* **Excerpted text**
- Venue: National Stadium
- Location: Tokyo, Japan
- Dates: 13 September
- Competitors: 50 from 26 nations
- Winning time: 2:28:22

Medalists
| gold medal | Evan Dunfee | Canada |
| silver medal | Caio Bonfim | Brazil |
| bronze medal | Hayato Katsuki | Japan |

= 2025 World Athletics Championships – Men's 35 kilometres walk =

The men's 35 kilometres walk at the 2025 World Athletics Championships was held at the National Stadium in Tokyo on 13 September 2025.

==Summary==
Álvaro Martín did not return to defend his title having retired after being part of the Spanish Gold medal race walk relay. Earlier in the year, Olympic champion Massimo Stano set the world record in the event but a hamstring injury prevented his participation.

In the closing stages of the 2016 Olympics, Japanese walker Hirooki Arai elbowed his way past Evan Dunfee, wrecking his stride at that critical moment. Arai took third but was later disqualified for interference. That DQ was overturned on appeal, denying Dunfee an Olympic medal. Five years later, Dunfee got his Olympic bronze medal in Japan. Four years later, Dunfee is back in Japan.

The race quickly formed a pack of 23 walkers. By 10k, it had whittled down to 13 with Japanese walkers Hayato Katsuki and Masatora Kawano on the front satisfying the home crowd. Around 16K, only David Hurtado was walking with the leading Japanese though four or five others were trying to stay in the same zip code including Caio Bonfim, Aurélien Quinion and Dunfee. That group stayed in contention through 26K when things began to shake up. Hurtado began to push the pace. Kawano tried to go with him but Katsuki fell slightly off the pace. Then Kawano couldn't stay with him. Hurtado had broken the race and was all alone. Then he wasn't. Hurtado picked up enough DQ cards to earn a trip to the penalty box officially called the Penalty Zone in race walking. He got to rejoin the race 3 and a half minutes later, finishing ninth only 3 minutes and 17 seconds behind the winner. With Hurtado's exit, Kawano found himself in the lead, about 15 seconds ahead of Katsuki but Dunfee was gaining with Bonfim and Zhou Yingcheng gaining. Within a lap and a half of Hurtado's pause, Dunfee had passed both Japanese and was pulling away. Bonfim caught Kawano with just over a lap to go. Kawano's answer was to slow down. Over the final lap Dunfee struggled but had enough of a cushion to confidently pick up a Canadian flag to display at the finish. Bonfim gained over 30 seconds on Dunfee through the last lap and a half, but still finished 33 seconds behind. Kawano fell back through the field, eventually finishing 18th while Katsuki held off Zhou for the bronze.

* **Material**
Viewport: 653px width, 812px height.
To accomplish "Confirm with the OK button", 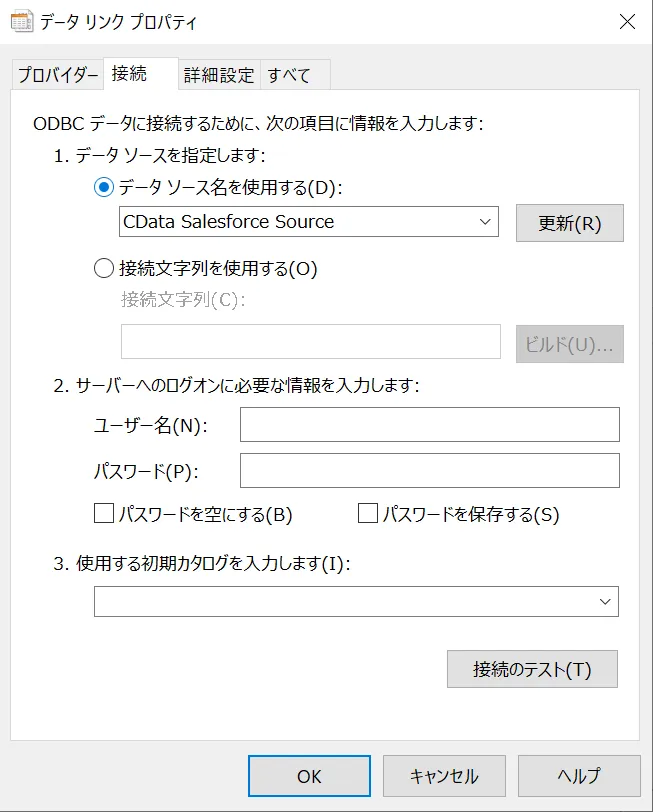I will 309,776.
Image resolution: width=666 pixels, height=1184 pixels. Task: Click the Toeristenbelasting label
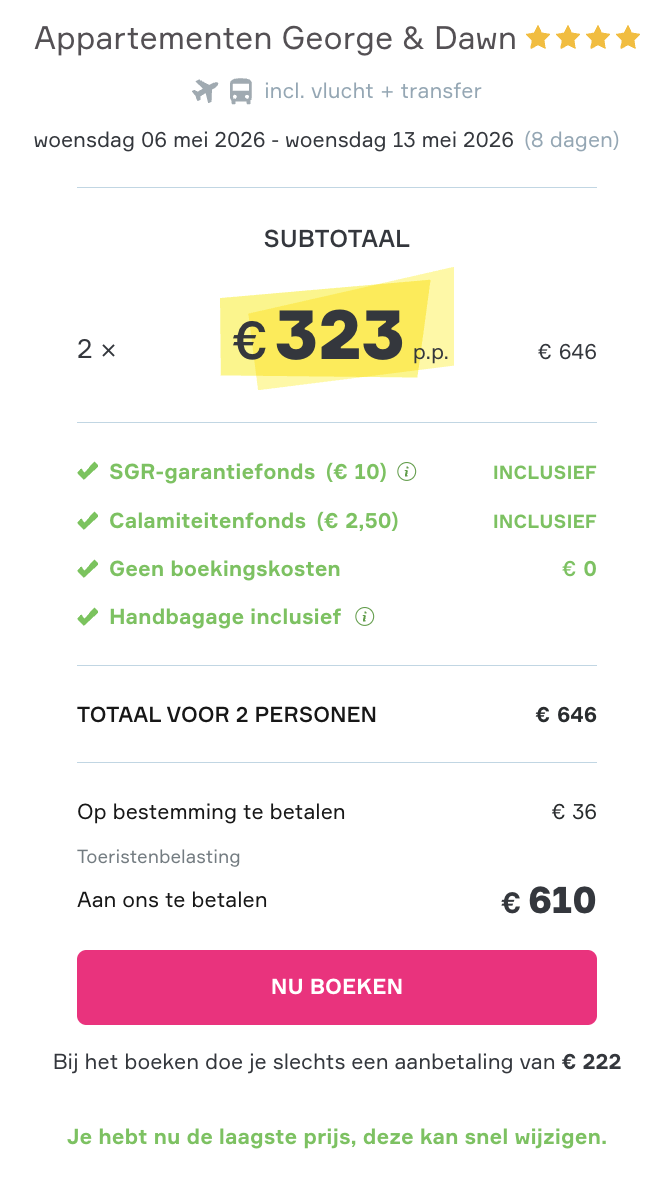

* **Short problem**
In the article on the men's 35 kilometres walk, what place did David Hurtado finish after rejoining the race from the Penalty Zone?

* **Exercise answer**
Ninth, 3 minutes and 17 seconds behind the winner.